**TESTO SCELTO**
++++

Le città nascono da esigenze economiche. Sono plasmate della cultura artistica e storica, ma sono figlie delle ricchezze che producono. Per più di cinque millenni hanno saputo mantenere un equilibrio tra le esigenze produttive che rendevano possibile la vita della popolazione e a garantire il funzionamento delle attività urbane. Anche quando in epoca moderna le città sono state investite dal fenomeno delle grande industria manifatturiera, i processi di identità dei luoghi sono rimasti più o meno indenni. Il dominio dell’economia neoliberista sta sconvolgendo i paradigmi storici che hanno generato le città e stanno causando fenomeni di  omologazione planetari. Questo dominio incontrastato dell’economia dominante dura ormai da trenta anni e oggi possiamo iniziare a leggere in modo sistematico le tre discontinuità con il percorso storico urbano.

La prima discontinuità riguarda il sistema delle proprietà fondiarie che sono state il serbatoio con cui si è arricchita la classe dominante italiana. Tutti gli strumenti urbanistici delle grandi città si basavano sul motore della rendita urbana, aumentando a dismisura i valori fondiari così da permettere enormi plusvalenze alle grandi proprietà immobiliari.

Dopo undici anni di crisi economica e finanziaria, stiamo assistendo ad un fatto inedito. Le proprietà vere sono nelle mani del sistema del credito che si era  prestato al gioco del finanziamento di una rendita giudicata eternamente in crescita e oggi devono rientrare ad ogni costo dell’esposizione finanziaria. Roma è un esempio perfetto. Unicredit deve rientrare dal finanziamento verso il gruppo proponente dello stadio della Roma (180 milioni) e della proprietà dell’ex Fiera di Roma (180 milioni). Le due operazioni devono dunque arrivare all’attuazione non perché abbiano un loro motivo di esistere nel quadro di una visione urbana, ma perché devono coprire i buchi di bilancio.

++++

**SEZIONE DATI**
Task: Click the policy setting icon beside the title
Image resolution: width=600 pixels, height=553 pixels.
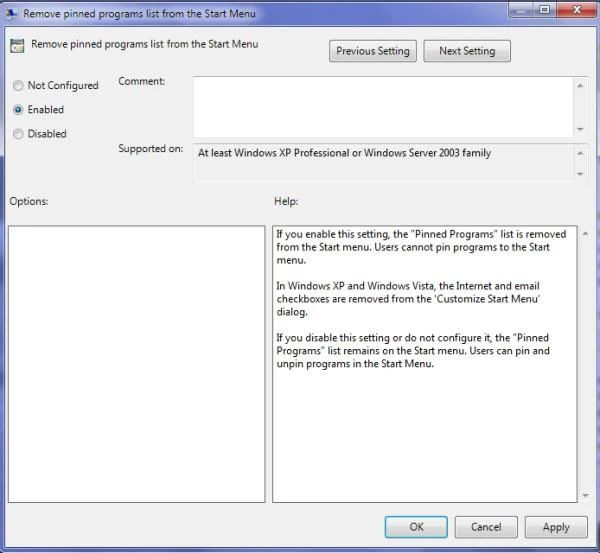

++++

**ESERCIZIO PROPOSTO 1**
Rispondi alle seguenti domande sul testo dedicato alle città.
(a) Per quanti millenni le città hanno saputo mantenere un equilibrio tra esigenze produttive e funzionamento delle attività urbane?
(b) Da quanti anni dura il dominio incontrastato dell'economia dominante?
(c) A quanto ammonta il finanziamento relativo alla proprietà dell'ex Fiera di Roma da cui Unicredit deve rientrare?
**ESERCIZIO PROPOSTO 2**
Ritrascrivi fedelmente il passo del testo sulle città che va da "Dopo undici anni" fino a "buchi di bilancio.".

**SOLUZIONE SVOLTA 1**
(a) Per più di cinque millenni.
(b) Da trenta anni.
(c) A 180 milioni.

**SOLUZIONE SVOLTA 2**
Dopo undici anni di crisi economica e finanziaria, stiamo assistendo ad un fatto inedito. Le proprietà vere sono nelle mani del sistema del credito che si era  prestato al gioco del finanziamento di una rendita giudicata eternamente in crescita e oggi devono rientrare ad ogni costo dell’esposizione finanziaria. Roma è un esempio perfetto. Unicredit deve rientrare dal finanziamento verso il gruppo proponente dello stadio della Roma (180 milioni) e della proprietà dell’ex Fiera di Roma (180 milioni). Le due operazioni devono dunque arrivare all’attuazione non perché abbiano un loro motivo di esistere nel quadro di una visione urbana, ma perché devono coprire i buchi di bilancio.